● **Text shown**:
++++++++++

System Design 6 - Key Value Store

To Reinvent Redis Cache

Introduction

We’re slowly getting to designing for more specific use cases, but for the time being, let’s discuss one of the things before doing an entire system.

This time, we’ll be looking into a Key-Value store. We’ve mentioned these previously with Redis, Memcache and other caches. We’ve also dealt with them before when talking about consistent hashing - because the reason we’re hashing is mostly to save to a key value store.

So, without further ado, let’s talk about key-value stores.

What is Key-Value Store

Most likely, all developers have already dealt with it in some shape or form. In data structures, a hash-table is a key-value store. In JS, any object is a key-value store.

Consider the following example:

const arr = [];
const obj = {};
for (let i = 0; i < 10_000_000; i++) {
    arr.push({ id: i});
    obj[i] = { id: i};
}

In the code above, I’ve created a very simple array and a key-value store (or object, or hash-table - it’s all the same).

Now, when I want to get an item with index where id == 5000, I’d simply do:

const itemFromArray = arr.find(i => i.value === 5000);
const itemFromObj = obj[5000]

Now, of course I could use direct index access on the array in the above example. But we’re not always able to ensure arrays are in order. Furthermore, we’ve mentioned that unique identifiers, such as uuids, are used. We can’t use these as keys with arrays. However, with objects, we can index by string.

Sidenote:
Arrays can also have keys if you misuse them. I am aware of that fact.
JS Arrays are objects deep down and can be treated as such. But that is not the point of this post.

In the above example, we’d have to iterate over the array, making the operation slower. With key-value stores, the complexity is log(1). That is one of the reasons why key-value stores are so fast.

Key-Value always have 2 components:

  • Key - Unique identifier for the entire value.
  • Value - The value correlating 1:1 with the key.

++++++++++

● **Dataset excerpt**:
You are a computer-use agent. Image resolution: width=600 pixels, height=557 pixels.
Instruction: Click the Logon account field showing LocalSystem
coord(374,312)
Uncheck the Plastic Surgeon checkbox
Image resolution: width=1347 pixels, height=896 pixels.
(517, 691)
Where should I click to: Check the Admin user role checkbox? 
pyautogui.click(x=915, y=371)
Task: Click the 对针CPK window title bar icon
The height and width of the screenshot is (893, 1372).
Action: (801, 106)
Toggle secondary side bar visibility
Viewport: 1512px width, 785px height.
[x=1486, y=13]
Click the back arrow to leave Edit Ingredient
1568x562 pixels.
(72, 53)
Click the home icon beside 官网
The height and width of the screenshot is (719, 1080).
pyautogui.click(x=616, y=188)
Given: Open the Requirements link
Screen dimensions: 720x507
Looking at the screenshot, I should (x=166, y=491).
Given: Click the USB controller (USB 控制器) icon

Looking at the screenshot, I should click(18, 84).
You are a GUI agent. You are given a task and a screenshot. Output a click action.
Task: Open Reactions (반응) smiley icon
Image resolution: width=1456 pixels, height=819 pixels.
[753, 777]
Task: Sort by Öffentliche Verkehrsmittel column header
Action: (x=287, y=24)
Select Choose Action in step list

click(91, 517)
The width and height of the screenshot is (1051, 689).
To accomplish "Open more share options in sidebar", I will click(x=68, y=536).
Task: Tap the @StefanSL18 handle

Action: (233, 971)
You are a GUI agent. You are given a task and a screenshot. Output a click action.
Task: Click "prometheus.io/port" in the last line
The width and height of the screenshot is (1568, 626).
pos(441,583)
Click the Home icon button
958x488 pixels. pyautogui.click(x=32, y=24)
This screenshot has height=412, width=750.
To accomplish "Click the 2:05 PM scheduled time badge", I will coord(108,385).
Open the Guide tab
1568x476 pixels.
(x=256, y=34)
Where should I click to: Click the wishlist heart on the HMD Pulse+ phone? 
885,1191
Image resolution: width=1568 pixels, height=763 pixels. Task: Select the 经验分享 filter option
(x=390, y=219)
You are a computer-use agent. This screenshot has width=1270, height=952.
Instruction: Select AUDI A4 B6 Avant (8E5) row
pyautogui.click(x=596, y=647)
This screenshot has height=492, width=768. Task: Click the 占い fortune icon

++++++++++

● **Written exercise**: Reproduce verbatim the passage of the key-value store article between "const itemFromArray = arr.find(i" and "of that fact.", inclusive. This material was drawn from a separate source.

● **Full answer**:
const itemFromArray = arr.find(i => i.value === 5000);
const itemFromObj = obj[5000]

Now, of course I could use direct index access on the array in the above example. But we’re not always able to ensure arrays are in order. Furthermore, we’ve mentioned that unique identifiers, such as uuids, are used. We can’t use these as keys with arrays. However, with objects, we can index by string.

Sidenote:
Arrays can also have keys if you misuse them. I am aware of that fact.